> What you have to do
Can you reproduce the following records line for line, with no changes?
— START OF Records —
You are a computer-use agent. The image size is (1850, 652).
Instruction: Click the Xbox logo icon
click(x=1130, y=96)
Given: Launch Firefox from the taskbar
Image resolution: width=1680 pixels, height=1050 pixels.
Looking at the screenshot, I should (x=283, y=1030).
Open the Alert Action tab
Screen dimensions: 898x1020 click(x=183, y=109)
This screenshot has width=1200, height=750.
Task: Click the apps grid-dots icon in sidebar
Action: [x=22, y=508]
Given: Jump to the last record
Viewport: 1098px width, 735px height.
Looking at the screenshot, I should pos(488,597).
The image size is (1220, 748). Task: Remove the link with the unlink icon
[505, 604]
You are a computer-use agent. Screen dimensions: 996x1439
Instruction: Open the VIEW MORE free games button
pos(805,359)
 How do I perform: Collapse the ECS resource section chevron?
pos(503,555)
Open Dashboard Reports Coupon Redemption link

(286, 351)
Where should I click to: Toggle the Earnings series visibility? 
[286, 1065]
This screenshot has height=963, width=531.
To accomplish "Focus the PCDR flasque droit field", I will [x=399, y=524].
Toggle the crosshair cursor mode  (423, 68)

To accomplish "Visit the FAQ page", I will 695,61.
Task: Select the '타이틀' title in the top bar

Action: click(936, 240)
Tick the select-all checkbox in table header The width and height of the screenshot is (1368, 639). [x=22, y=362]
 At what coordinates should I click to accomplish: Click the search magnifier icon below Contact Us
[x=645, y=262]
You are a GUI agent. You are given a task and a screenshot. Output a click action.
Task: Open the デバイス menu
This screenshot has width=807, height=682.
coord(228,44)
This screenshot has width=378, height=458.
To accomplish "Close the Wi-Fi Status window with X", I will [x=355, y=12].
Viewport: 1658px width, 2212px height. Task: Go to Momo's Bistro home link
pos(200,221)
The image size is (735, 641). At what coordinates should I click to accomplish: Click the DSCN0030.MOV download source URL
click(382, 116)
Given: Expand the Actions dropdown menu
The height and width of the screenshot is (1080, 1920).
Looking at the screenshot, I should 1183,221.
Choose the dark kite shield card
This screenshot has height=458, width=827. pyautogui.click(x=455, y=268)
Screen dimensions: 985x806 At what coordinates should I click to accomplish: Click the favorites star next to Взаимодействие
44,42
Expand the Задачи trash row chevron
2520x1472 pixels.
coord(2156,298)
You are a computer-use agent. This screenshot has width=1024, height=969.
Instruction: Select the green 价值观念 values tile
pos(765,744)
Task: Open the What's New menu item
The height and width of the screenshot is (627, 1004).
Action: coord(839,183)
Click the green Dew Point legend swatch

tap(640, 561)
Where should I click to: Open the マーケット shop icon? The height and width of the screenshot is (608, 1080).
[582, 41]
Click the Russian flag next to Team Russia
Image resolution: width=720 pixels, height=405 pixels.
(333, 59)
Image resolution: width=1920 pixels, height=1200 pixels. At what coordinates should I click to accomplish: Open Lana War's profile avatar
— END OF Records —
> Full solution
You are a computer-use agent. The image size is (1850, 652).
Instruction: Click the Xbox logo icon
click(x=1130, y=96)
Given: Launch Firefox from the taskbar
Image resolution: width=1680 pixels, height=1050 pixels.
Looking at the screenshot, I should (x=283, y=1030).
Open the Alert Action tab
Screen dimensions: 898x1020 click(x=183, y=109)
This screenshot has width=1200, height=750.
Task: Click the apps grid-dots icon in sidebar
Action: [x=22, y=508]
Given: Jump to the last record
Viewport: 1098px width, 735px height.
Looking at the screenshot, I should pos(488,597).
The image size is (1220, 748). Task: Remove the link with the unlink icon
[505, 604]
You are a computer-use agent. Screen dimensions: 996x1439
Instruction: Open the VIEW MORE free games button
pos(805,359)
 How do I perform: Collapse the ECS resource section chevron?
pos(503,555)
Open Dashboard Reports Coupon Redemption link

(286, 351)
Where should I click to: Toggle the Earnings series visibility? 
[286, 1065]
This screenshot has height=963, width=531.
To accomplish "Focus the PCDR flasque droit field", I will [x=399, y=524].
Toggle the crosshair cursor mode  (423, 68)

To accomplish "Visit the FAQ page", I will 695,61.
Task: Select the '타이틀' title in the top bar

Action: click(936, 240)
Tick the select-all checkbox in table header The width and height of the screenshot is (1368, 639). [x=22, y=362]
 At what coordinates should I click to accomplish: Click the search magnifier icon below Contact Us
[x=645, y=262]
You are a GUI agent. You are given a task and a screenshot. Output a click action.
Task: Open the デバイス menu
This screenshot has width=807, height=682.
coord(228,44)
This screenshot has width=378, height=458.
To accomplish "Close the Wi-Fi Status window with X", I will [x=355, y=12].
Viewport: 1658px width, 2212px height. Task: Go to Momo's Bistro home link
pos(200,221)
The image size is (735, 641). At what coordinates should I click to accomplish: Click the DSCN0030.MOV download source URL
click(382, 116)
Given: Expand the Actions dropdown menu
The height and width of the screenshot is (1080, 1920).
Looking at the screenshot, I should 1183,221.
Choose the dark kite shield card
This screenshot has height=458, width=827. pyautogui.click(x=455, y=268)
Screen dimensions: 985x806 At what coordinates should I click to accomplish: Click the favorites star next to Взаимодействие
44,42
Expand the Задачи trash row chevron
2520x1472 pixels.
coord(2156,298)
You are a computer-use agent. This screenshot has width=1024, height=969.
Instruction: Select the green 价值观念 values tile
pos(765,744)
Task: Open the What's New menu item
The height and width of the screenshot is (627, 1004).
Action: coord(839,183)
Click the green Dew Point legend swatch

tap(640, 561)
Where should I click to: Open the マーケット shop icon? The height and width of the screenshot is (608, 1080).
[582, 41]
Click the Russian flag next to Team Russia
Image resolution: width=720 pixels, height=405 pixels.
(333, 59)
Image resolution: width=1920 pixels, height=1200 pixels. At what coordinates should I click to accomplish: Open Lana War's profile avatar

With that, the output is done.